Now, Hindu Nationalists Rewriting California Textbooks

by Angana Chatterji

(Published earlier in: India-West January 6, 2006, A4-A6)

The attempts of diasporic Hindu nationalist organizations in the United States to intervene in revising segments on India, Indian history, and Hinduism in 6th grade textbooks in California State schools is disturbing. On December 2, 2005, the Curriculum Commission, an advisory body to the California State Board of Education accepted 131 of the 153 revisions proposed by Hindu Education Foundation (HEF) and Vedic Foundation (VF), two groups affiliated with Hindutva, militant Hindu nationalist ideology. The edits offered by these groups were adopted amid intense lobbying and the misrepresentation that their views represent those of 'ALL HINDUS' in the diaspora. This bears testimony to the power and resources of long-distance Hindu nationalism, and its organizing capabilities in the United States.

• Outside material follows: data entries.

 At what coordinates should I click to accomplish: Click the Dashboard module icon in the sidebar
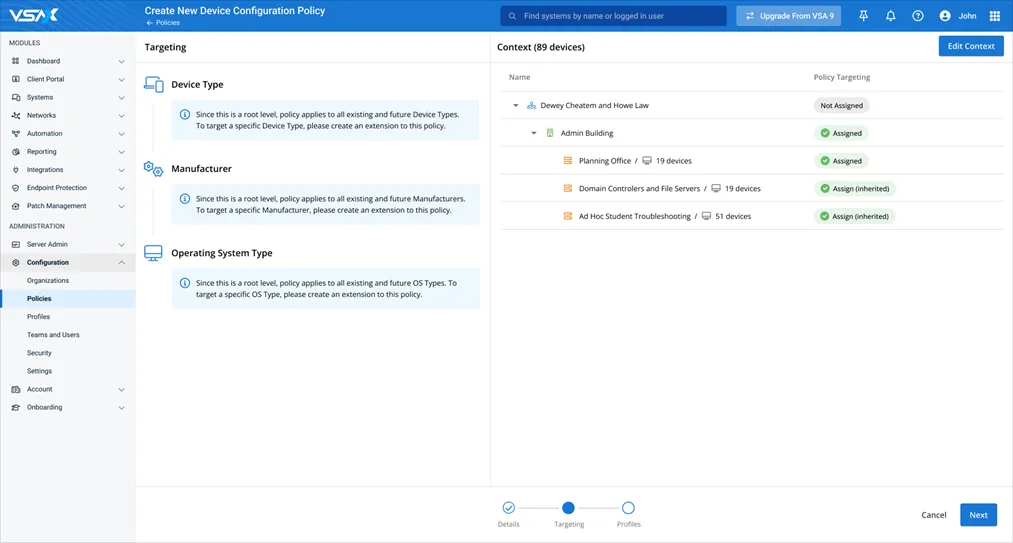[16, 61]
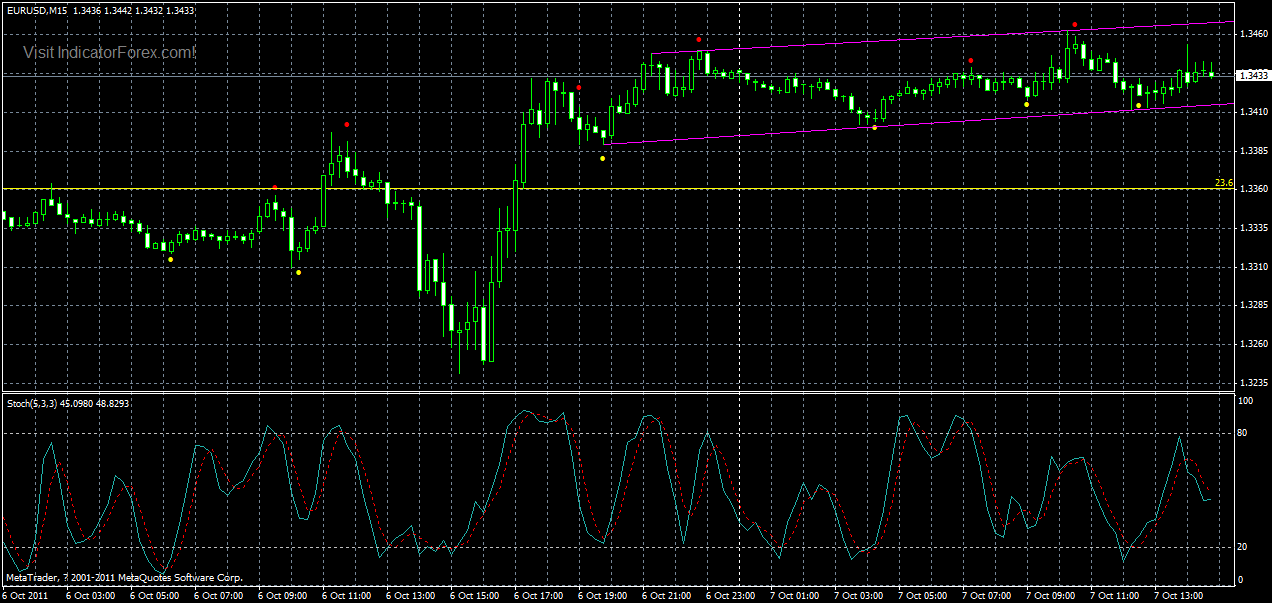Select the red signal dot at the 7 Oct 09:00 peak

[x=1075, y=24]
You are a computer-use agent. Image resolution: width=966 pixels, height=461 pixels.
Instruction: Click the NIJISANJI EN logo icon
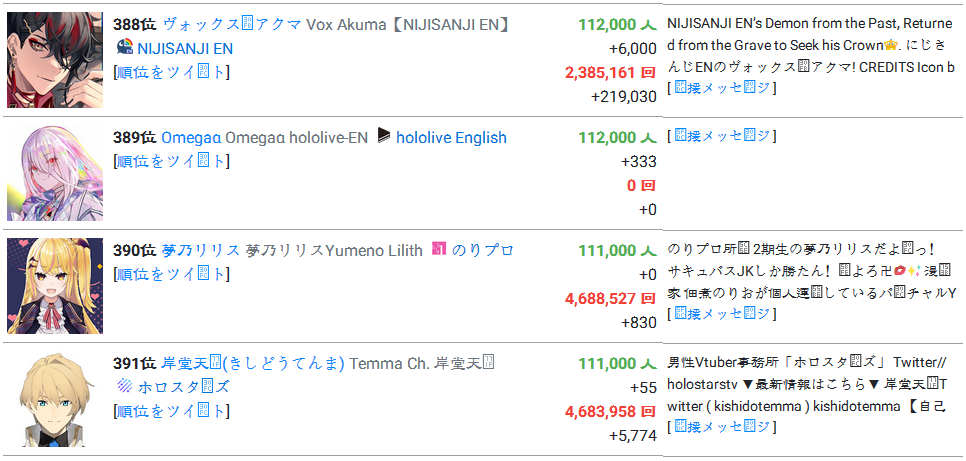[124, 47]
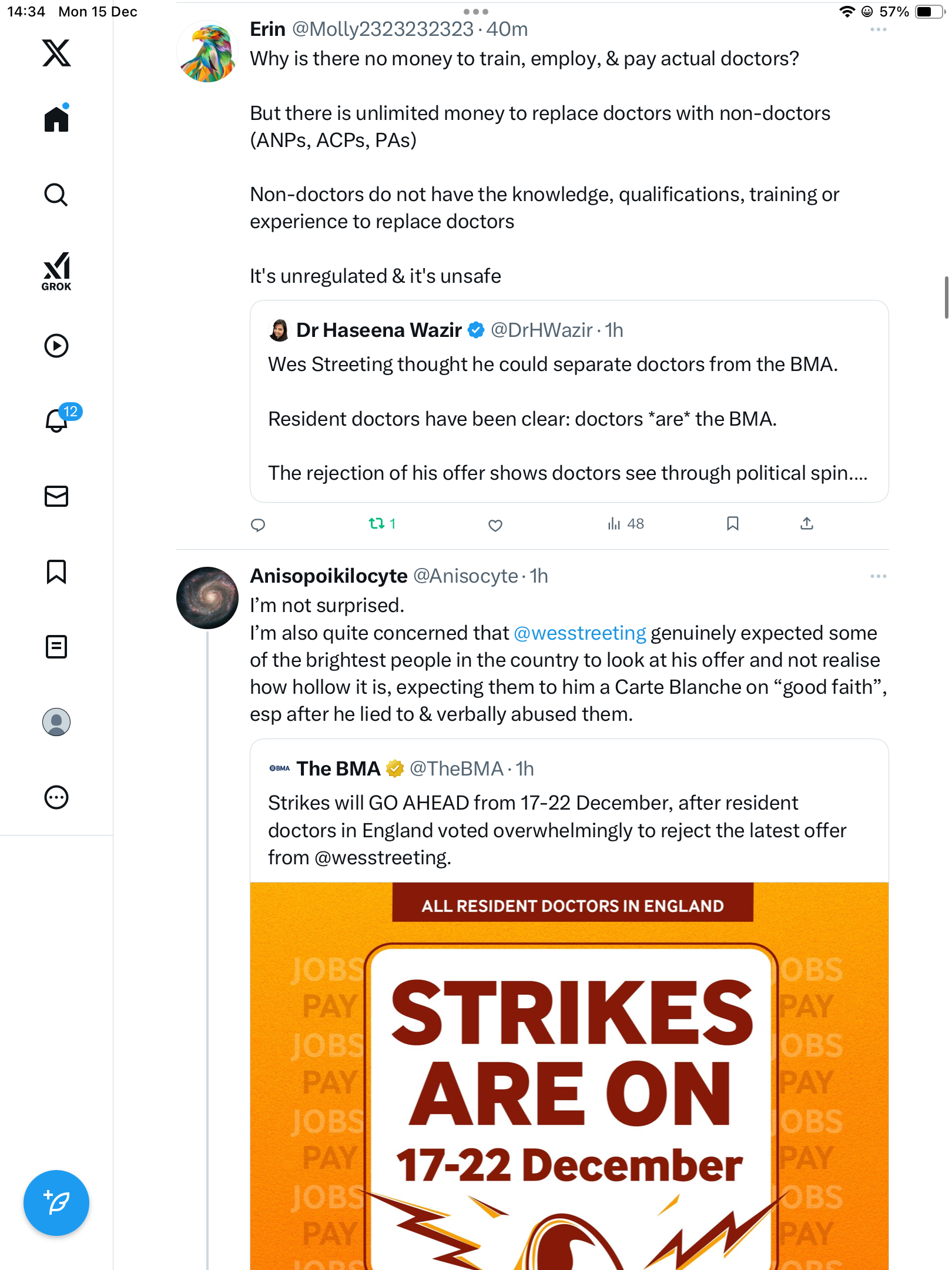Open Notifications with 12 badge
The width and height of the screenshot is (952, 1270).
click(58, 420)
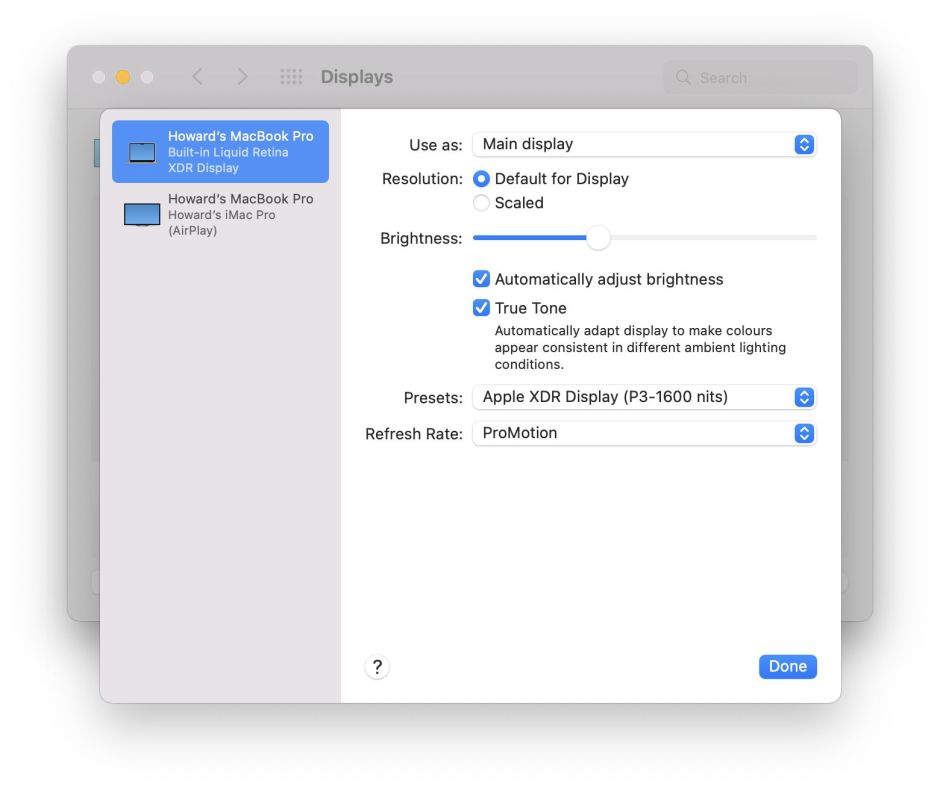Click the forward arrow in the toolbar
Image resolution: width=940 pixels, height=792 pixels.
tap(242, 77)
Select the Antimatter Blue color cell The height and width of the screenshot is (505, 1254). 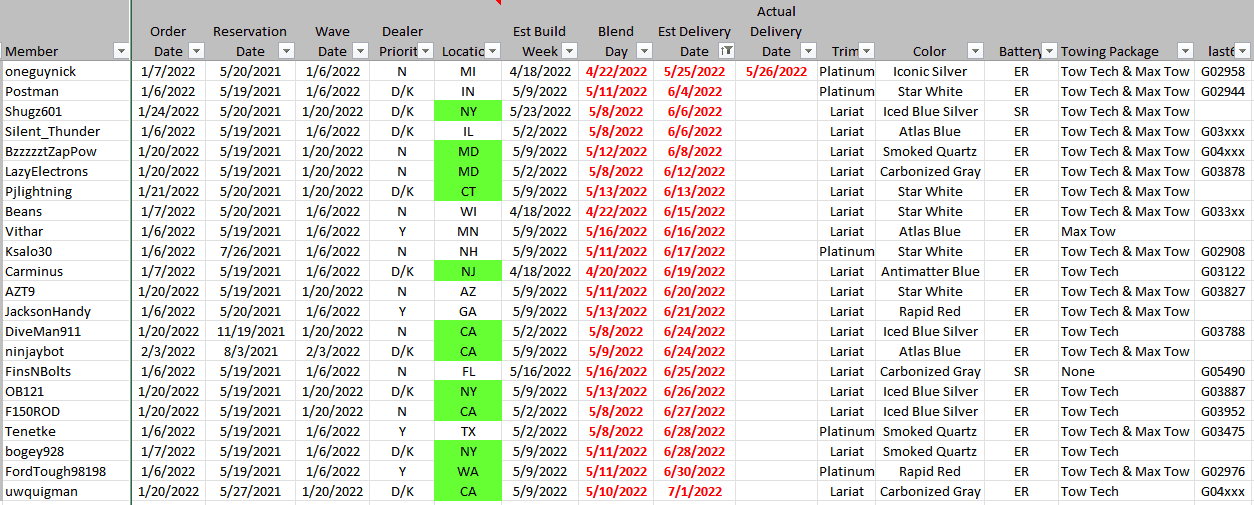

The changes proposed by HEF, VF, and the Ad Hoc Committee, on the basis of recommendations made by Professor Shiva Bajpai, who too is affiliated with the World Association for Vedic Studies, a Hindu nationalist organization, assert a nationalistic and mythic history of India as 'social fact'. Contrary to reputable scholarship, the revisions refute the migration of Aryans, associated by historians with the emergence of Hinduism, from Central Asia into India. The revisions posit Hinduism as indigenous to India and ascribed with its origins, rendering mute the histories of adivasis (tribal, first peoples) and their subjugation by Hindus. On page 238, the Ad Hoc Committee proposed, and the Curriculum Commission accepted, that the current text, 'The Aryans created a caste system…', be replaced with: 'During Vedic times, people were divided into different social groups (varnas) based on their capacity to undertake a particular profession.' Such storying dissociates the caste system from Hinduism, and discounts and neutralizes the oppressive structure and politics via which the caste system was constituted. It presents the caste system as a fluid arrangement, not restricted by ancestry. On page 245, the Ad Hoc Committee proposed, and the Curriculum Commission accepted, that the current text, 'Men had many more rights than women', be replaced with: 'Men had different duties (dharma) as well as rights than women. Many women were among the sages to whom the Vedas were revealed.' The inequity of women's rights is legitimated and discoursed as 'different rights', invisibilizing women's subordinated role in a patriarchal society, and the Vedas posed as 'revealed' doctrines. The revisions highlight Hindutva's misogyny and bigotry, and assert a non-reflective gaze at power that justifies Hindu dominance and cultural nationalism. Their history makes Hinduism uniform, monotheistic, and monolithic, dismissing the disenfranchisement of women, dalits, adivasis, and religious minorities under centuries of Hindu ascendancy in what is today India, and therefore their ongoing struggles for justice and self-determination. What message are we sending children?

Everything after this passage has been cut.